Le Nazioni Unite nel 1992 hanno istituito la Giornata Mondiale dell’Acqua: 24 ore durante le quali gli stati membri promuovono attività concrete a difesa dell’acqua, e che le istituzioni nazionali e internazionali e le organizzazioni non governative dedicano alla sensibilizzazione dell’opinione pubblica su uno dei temi più critici della nostra era.“Il mondo ha sete perché ha fame”, è lo slogan che la FAO ha coniato per la Giornata Mondiale dell’Acqua 2013.
In Italia sono state diverse le iniziative lanciate per sensibilizzare a un consumo più oculato del nostro oro blu.
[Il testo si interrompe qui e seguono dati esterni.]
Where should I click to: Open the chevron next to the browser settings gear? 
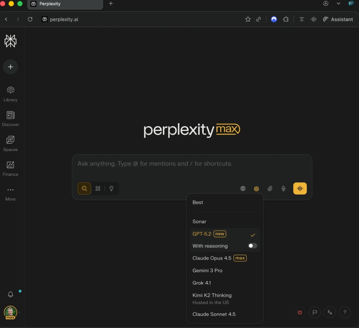coord(337,3)
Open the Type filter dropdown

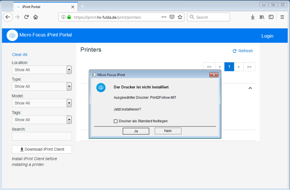(x=42, y=86)
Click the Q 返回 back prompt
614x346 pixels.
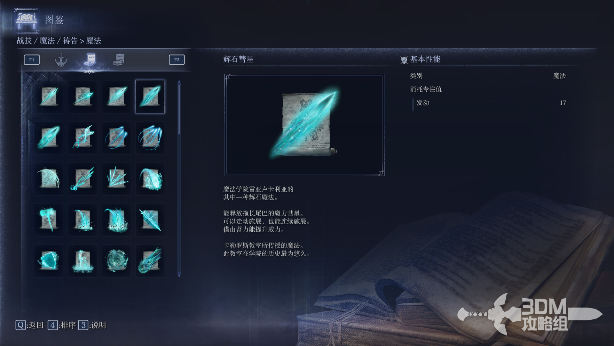tap(29, 325)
Per esempio, Green Cross Italia, filiale dell’associazione ambientalista fondata da Mikhail Gorbaciov, ha lanciato la campagna “Salva la goccia”, con la quale ha diffuso un decalogo per il risparmio idrico e ha organizzato diversi eventi, sia in luoghi pubblici che sui social networks.
Questa giornata ha avuto il merito di portare alla ribalta un tema che da anni passa in sordina, forse volutamente. L’acqua è il sangue del nostro pianeta e i fiumi sono le vene. Essa, non solo scorre nel paesaggio portando biodiversità, ma scorre anche nelle nostre cucine, nei nostri bagni, nei nostri cibi.
Per ogni chilo di pasta secca prodotta nel nostro paese sono necessari, in media, 1.924 litri d’acqua. Poco minore è l’impronta idrica di una pizza, circa 1.216 litri d’acqua. In Italia c’è un consumo di acqua di 152 metri cubi annui pro capite, che riflette un consumo parziale, riferito solo all’acqua che utilizziamo per usi domestici. L’acqua che consumiamo in realtà è molta di più ma non riusciamo a percepirla perché è acqua che è coinvolta nei processi di produzione agricola e industriale.
Si parla sempre dell’acqua in bottiglia ma la verità è che se oggi parliamo di scarsità idrica, ci riferiamo alla scarsità d’acqua riguardo al cibo. Quindi dell’acqua che mangiamo. L’uso alimentare corrisponde a un 90%, che non è un numero di poco conto. L’agricoltura, in particolare, impiega una quantità di acqua enorme, e quanta più ne usa, tanto meno efficiente sembra essere il suo modello gestionale. Una soluzione tecnica che potrebbe essere utile è l’ etichetta idrica, un’ informazione ambientale che potrebbe incidere sulla capacità del consumatore di prendere decisioni consapevoli, influenzandone la scelta commerciale.
Da circa sette miliardi di oggi, passeremo velocemente a oltre nove miliardi di persone nel 2050 che, per i soli fabbisogni primari del bere e della nutrizione, eserciteranno una pressione sulle risorse naturali senza precedenti. Necessitiamo perciò di ripensare a un modello della gestione delle risorse idriche che sia più consapevole e responsabile; è necessario però che anche il cittadino sviluppi una sensibilità maggiore sul tema acqua, perché è parte fondante dell’ eredità che lasceremo alle generazioni che verranno.